▸ What you should do
Find every line below with the string "Open" and pick it out.
Record excerpts Block Start
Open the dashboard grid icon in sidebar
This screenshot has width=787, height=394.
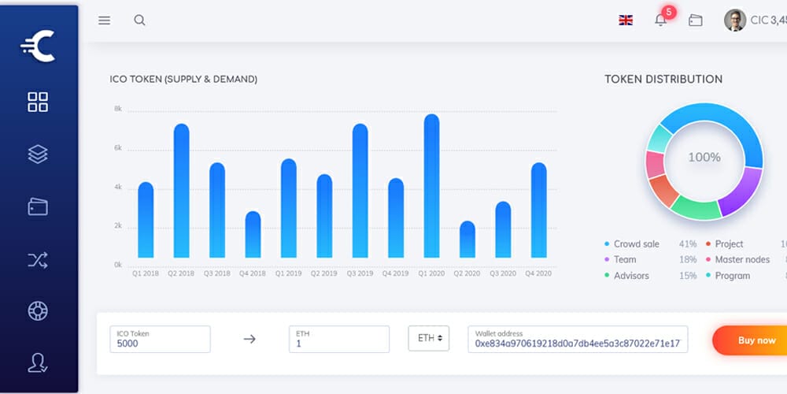[38, 102]
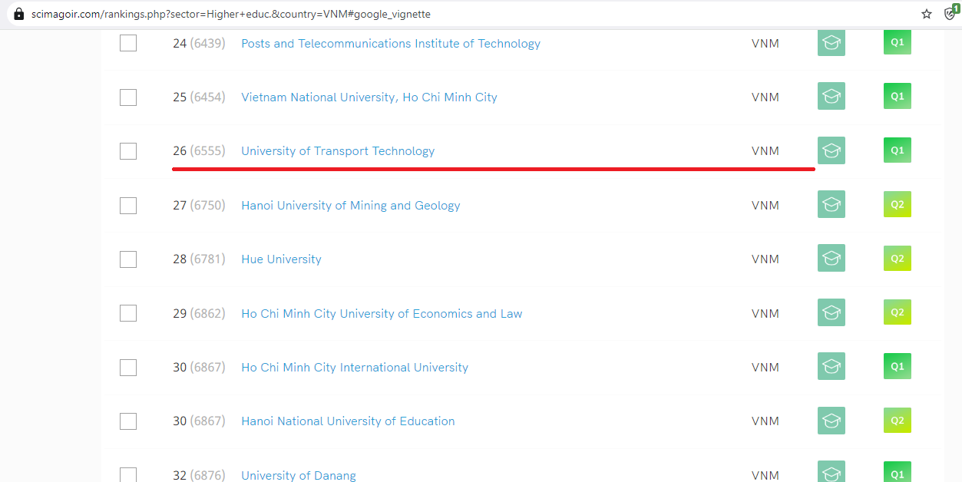This screenshot has height=482, width=962.
Task: Select graduation cap icon beside Hanoi National University of Education
Action: click(x=831, y=421)
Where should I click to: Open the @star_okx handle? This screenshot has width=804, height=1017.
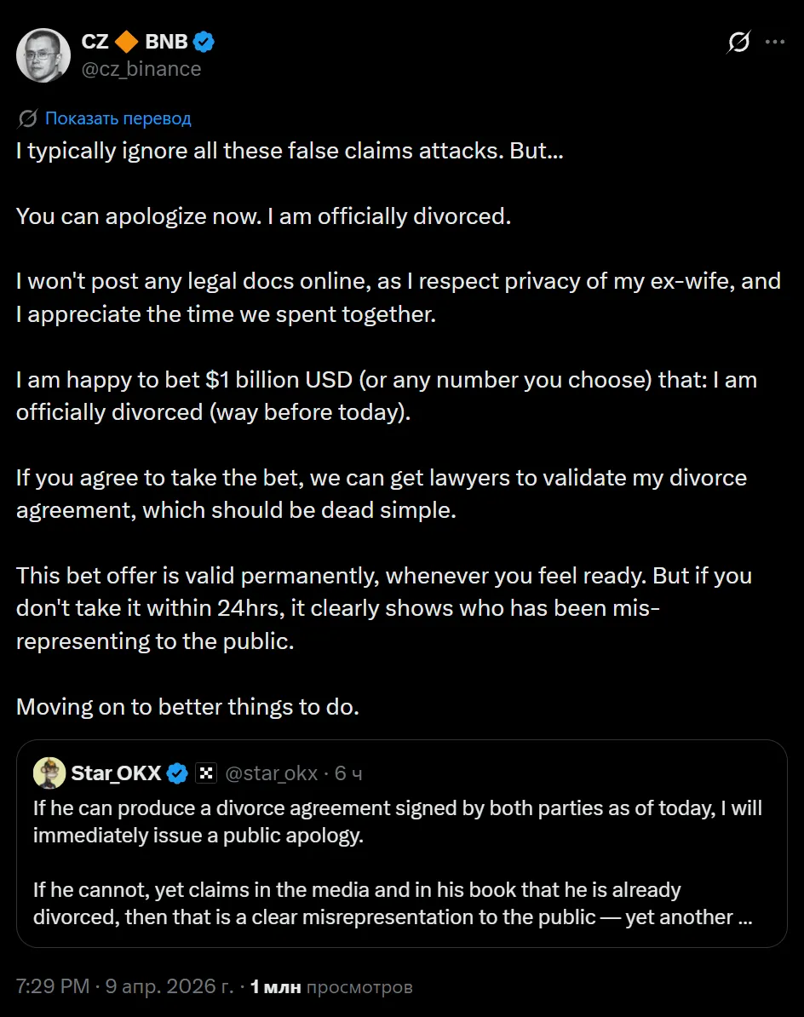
Record excerpts Block End
▸ Written solution
Open the dashboard grid icon in sidebar
Where should I click to: Open the @star_okx handle? This screenshot has width=804, height=1017.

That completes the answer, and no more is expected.